* BEGIN SUPPLIED PASSAGE *

My semi-public abuse confrontation was just wrapping up about a year ago, and I was in the middle of it when McKenna Denson released her audio of the confrontation with her perpetrator, former MTC president Joseph Bishop. I sat in bed with my husband one night and we listened to the entire thing. We had already walked through a good part of the process we engaged in at that point. I had (still do – maybe one day I’ll feel free to make those available, but I have concerns that make that not possible at this time) my own recordings from various meetings we had been in with different people, including my perpetrator and my mother (not the same individual, just to be entirely clear.) The thing that really struck me the most as we were in the middle of all this trauma is how familiar this all sounded. The professed regret coupled with quite half-hearted remorse and excuse making. I heard that again today when listening to the audio confession of Sterling Van Wagenen. (Seriously, at one point in this interview, Sean is talking to Van Wagenen about his motivations, with him saying how sorry he was for what he had done. This dude calmly talks about his sex addiction, business struggles and marital problems, discussing how it was all falling apart the night of the abuse and his wife wanted a divorce. He says how he was so distraught and so depressed and he knelt down and said this heartfelt prayer. And, then the story hangs there in mid-air with this pregnant pause. Because what he isn’t saying is the rest of it. “I knelt down and said a heartfelt prayer…………………………………. and then I got up and decided to abuse a child as a way to cope.” Guys, this what religious trauma looks like. This, right here, is where it’s born.) It is disconcerting, but it is not even close to surprising.

I felt very positive when I left the first meeting I had with my ecclesiastical leader. I felt (and still do) that he was genuinely alarmed and intended to do the right thing. I wasn’t completely bulldozed in the meeting with my perpetrator. There was some acknowledgement, and to this day he is very deferent to me, my husband, my sister, anyone he thinks may have the “upper hand”… However, I also experienced his absolute inability to be completely honest with himself let alone me or anyone else. He would tell different stories and different parts of the story to different people depending on what they already knew. When his wife found out and separated from him, he very bitterly exclaimed to her how I had ruined his life. (A bit ironic there, yea, but I have a pretty thick skin at this point. Being consciously healthy under pressure will do that.)

* END SUPPLIED PASSAGE *
* BEGIN DATA IN THIS EXERCISE *

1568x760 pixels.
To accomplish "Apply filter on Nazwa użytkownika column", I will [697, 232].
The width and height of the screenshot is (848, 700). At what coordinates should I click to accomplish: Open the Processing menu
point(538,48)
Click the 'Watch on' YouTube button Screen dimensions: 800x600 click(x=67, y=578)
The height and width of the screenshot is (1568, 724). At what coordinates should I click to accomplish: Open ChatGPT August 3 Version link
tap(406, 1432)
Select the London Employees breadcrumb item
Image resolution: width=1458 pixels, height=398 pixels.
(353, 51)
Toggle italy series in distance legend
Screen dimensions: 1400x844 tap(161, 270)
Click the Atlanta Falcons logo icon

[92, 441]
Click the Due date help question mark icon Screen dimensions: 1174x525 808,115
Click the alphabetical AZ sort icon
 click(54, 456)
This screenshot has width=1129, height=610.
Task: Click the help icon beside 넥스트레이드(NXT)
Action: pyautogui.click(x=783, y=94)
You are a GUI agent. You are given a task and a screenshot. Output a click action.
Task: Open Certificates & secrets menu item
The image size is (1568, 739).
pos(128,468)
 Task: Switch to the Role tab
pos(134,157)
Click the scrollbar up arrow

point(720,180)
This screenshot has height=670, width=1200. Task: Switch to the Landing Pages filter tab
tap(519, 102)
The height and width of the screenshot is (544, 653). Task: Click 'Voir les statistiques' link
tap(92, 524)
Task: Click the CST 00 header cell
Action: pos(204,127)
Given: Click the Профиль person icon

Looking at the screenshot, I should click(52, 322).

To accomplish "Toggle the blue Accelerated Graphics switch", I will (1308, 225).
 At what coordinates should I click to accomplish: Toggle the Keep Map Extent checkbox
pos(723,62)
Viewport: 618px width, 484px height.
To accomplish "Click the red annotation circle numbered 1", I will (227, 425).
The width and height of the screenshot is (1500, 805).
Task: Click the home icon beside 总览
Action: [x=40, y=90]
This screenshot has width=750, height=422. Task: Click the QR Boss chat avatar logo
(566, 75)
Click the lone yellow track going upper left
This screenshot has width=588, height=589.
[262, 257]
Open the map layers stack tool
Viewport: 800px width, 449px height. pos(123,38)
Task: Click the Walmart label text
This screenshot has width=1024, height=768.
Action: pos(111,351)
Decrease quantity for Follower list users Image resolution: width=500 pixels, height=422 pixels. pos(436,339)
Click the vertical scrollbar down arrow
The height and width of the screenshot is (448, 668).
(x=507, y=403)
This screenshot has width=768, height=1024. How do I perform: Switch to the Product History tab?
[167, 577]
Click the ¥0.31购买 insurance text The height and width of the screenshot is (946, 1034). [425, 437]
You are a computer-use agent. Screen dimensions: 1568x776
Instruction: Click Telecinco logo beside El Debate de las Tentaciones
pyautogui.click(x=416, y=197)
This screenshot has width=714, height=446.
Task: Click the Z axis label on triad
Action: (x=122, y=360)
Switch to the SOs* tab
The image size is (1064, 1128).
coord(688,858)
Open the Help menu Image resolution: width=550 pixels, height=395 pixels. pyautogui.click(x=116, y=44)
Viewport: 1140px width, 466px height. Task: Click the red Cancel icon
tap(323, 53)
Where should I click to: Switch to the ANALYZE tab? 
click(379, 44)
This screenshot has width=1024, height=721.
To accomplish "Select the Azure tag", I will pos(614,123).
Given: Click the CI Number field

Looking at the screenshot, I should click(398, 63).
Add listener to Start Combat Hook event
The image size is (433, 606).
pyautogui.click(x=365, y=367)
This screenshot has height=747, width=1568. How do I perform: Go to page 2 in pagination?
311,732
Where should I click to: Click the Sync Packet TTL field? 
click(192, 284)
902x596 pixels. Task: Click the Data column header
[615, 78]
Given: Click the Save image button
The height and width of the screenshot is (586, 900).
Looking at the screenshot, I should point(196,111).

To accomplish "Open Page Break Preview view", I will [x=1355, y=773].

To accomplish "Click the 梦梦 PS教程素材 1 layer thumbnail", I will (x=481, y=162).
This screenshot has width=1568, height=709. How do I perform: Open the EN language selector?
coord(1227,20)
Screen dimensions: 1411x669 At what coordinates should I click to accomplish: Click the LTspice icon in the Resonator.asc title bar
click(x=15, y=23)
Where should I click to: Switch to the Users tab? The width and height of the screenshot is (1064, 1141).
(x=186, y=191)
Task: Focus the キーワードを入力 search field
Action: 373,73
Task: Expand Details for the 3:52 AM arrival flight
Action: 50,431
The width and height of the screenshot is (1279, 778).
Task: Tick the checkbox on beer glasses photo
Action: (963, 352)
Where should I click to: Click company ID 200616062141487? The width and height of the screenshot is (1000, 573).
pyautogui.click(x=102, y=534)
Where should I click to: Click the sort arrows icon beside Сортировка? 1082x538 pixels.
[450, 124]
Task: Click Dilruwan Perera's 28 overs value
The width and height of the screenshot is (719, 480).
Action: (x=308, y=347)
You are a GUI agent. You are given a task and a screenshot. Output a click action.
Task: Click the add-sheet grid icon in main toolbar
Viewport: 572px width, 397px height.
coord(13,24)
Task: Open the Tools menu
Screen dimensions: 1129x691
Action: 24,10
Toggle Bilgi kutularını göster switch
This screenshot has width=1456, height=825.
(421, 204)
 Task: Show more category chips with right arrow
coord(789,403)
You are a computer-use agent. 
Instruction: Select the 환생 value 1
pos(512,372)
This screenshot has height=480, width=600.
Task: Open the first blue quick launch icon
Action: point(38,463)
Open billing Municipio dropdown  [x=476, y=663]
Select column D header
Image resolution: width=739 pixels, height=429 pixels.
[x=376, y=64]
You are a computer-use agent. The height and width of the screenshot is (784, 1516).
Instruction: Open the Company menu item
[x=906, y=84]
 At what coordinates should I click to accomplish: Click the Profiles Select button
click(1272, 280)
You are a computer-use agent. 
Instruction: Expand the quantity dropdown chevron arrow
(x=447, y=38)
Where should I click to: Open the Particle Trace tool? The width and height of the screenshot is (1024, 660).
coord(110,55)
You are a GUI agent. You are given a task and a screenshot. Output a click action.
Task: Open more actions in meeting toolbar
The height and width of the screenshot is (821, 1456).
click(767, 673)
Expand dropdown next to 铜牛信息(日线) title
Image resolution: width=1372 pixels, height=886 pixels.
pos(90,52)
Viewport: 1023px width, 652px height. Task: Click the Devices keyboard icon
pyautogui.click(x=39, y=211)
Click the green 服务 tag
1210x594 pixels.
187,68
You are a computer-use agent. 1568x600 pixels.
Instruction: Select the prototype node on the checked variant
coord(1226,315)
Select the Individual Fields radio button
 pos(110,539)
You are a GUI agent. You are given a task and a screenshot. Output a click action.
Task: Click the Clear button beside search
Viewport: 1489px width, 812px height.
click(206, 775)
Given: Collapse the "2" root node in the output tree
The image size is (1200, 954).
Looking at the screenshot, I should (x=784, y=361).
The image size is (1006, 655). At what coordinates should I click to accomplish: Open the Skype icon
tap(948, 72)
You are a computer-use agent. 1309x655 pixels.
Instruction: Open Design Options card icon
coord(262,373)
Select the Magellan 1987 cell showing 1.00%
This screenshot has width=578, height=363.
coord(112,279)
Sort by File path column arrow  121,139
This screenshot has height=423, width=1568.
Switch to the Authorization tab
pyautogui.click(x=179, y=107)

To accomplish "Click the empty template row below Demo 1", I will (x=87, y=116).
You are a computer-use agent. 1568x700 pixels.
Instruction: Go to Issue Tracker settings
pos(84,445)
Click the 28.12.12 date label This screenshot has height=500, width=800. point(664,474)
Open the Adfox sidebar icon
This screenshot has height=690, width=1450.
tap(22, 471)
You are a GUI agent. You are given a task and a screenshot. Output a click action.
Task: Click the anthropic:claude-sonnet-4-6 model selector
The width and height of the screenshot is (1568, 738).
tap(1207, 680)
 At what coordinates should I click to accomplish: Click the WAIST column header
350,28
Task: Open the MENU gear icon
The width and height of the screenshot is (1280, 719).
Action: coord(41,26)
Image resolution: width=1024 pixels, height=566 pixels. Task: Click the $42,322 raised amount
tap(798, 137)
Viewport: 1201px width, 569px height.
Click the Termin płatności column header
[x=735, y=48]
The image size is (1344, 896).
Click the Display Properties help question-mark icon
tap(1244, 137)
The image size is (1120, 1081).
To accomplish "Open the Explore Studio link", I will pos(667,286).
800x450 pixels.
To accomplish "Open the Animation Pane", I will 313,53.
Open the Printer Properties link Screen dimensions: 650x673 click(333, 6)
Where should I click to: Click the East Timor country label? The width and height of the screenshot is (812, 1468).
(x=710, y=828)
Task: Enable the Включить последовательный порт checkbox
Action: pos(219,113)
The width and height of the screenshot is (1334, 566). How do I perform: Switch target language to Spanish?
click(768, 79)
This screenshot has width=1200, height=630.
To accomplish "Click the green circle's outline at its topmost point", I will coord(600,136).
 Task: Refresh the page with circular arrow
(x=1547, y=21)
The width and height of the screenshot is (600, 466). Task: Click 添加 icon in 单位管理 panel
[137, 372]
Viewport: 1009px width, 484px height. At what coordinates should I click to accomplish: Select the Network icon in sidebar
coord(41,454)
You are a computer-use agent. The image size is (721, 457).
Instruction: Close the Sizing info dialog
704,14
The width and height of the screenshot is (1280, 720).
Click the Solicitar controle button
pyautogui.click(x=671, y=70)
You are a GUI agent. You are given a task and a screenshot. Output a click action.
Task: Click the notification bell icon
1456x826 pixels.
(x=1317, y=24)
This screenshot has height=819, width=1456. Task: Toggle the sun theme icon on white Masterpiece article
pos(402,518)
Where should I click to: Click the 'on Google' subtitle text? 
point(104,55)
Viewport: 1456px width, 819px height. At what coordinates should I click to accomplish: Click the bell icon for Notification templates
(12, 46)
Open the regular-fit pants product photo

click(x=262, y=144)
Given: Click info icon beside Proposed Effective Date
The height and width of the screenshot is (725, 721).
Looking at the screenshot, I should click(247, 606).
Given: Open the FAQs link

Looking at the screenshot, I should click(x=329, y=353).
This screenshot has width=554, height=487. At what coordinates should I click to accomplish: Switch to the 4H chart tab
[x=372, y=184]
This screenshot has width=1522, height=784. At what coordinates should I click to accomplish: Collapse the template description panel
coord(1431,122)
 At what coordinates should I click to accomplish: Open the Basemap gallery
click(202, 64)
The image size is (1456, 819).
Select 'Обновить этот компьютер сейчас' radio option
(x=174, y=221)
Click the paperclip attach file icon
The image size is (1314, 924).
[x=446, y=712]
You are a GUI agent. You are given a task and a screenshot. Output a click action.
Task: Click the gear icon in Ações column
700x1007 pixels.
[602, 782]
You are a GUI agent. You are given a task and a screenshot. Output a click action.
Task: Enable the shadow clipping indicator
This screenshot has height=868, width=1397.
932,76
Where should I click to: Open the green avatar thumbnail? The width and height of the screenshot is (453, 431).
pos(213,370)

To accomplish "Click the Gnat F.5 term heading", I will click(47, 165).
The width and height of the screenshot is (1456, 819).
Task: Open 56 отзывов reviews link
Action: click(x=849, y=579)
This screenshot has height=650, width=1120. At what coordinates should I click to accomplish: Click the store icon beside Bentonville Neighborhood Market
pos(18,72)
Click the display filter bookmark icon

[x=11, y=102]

* END DATA IN THIS EXERCISE *

SHORT EXERCISE 1 — In the passage about the abuse confrontation, who released audio of her confrontation with former MTC president Joseph Bishop?
SHORT EXERCISE 2 — In the listing, swap "checkbox" for "check box", starting at the line that has "At what coordinates should I click to accomplish: Toggle" and stopping after the line that has "Action: [x=40, y=90]". Return only those lines, with everything else unchanged.

WRITTEN RESPONSE 1 — McKenna Denson

WRITTEN RESPONSE 2 —
 At what coordinates should I click to accomplish: Toggle the Keep Map Extent check box
pos(723,62)
Viewport: 618px width, 484px height.
To accomplish "Click the red annotation circle numbered 1", I will (227, 425).
The width and height of the screenshot is (1500, 805).
Task: Click the home icon beside 总览
Action: [x=40, y=90]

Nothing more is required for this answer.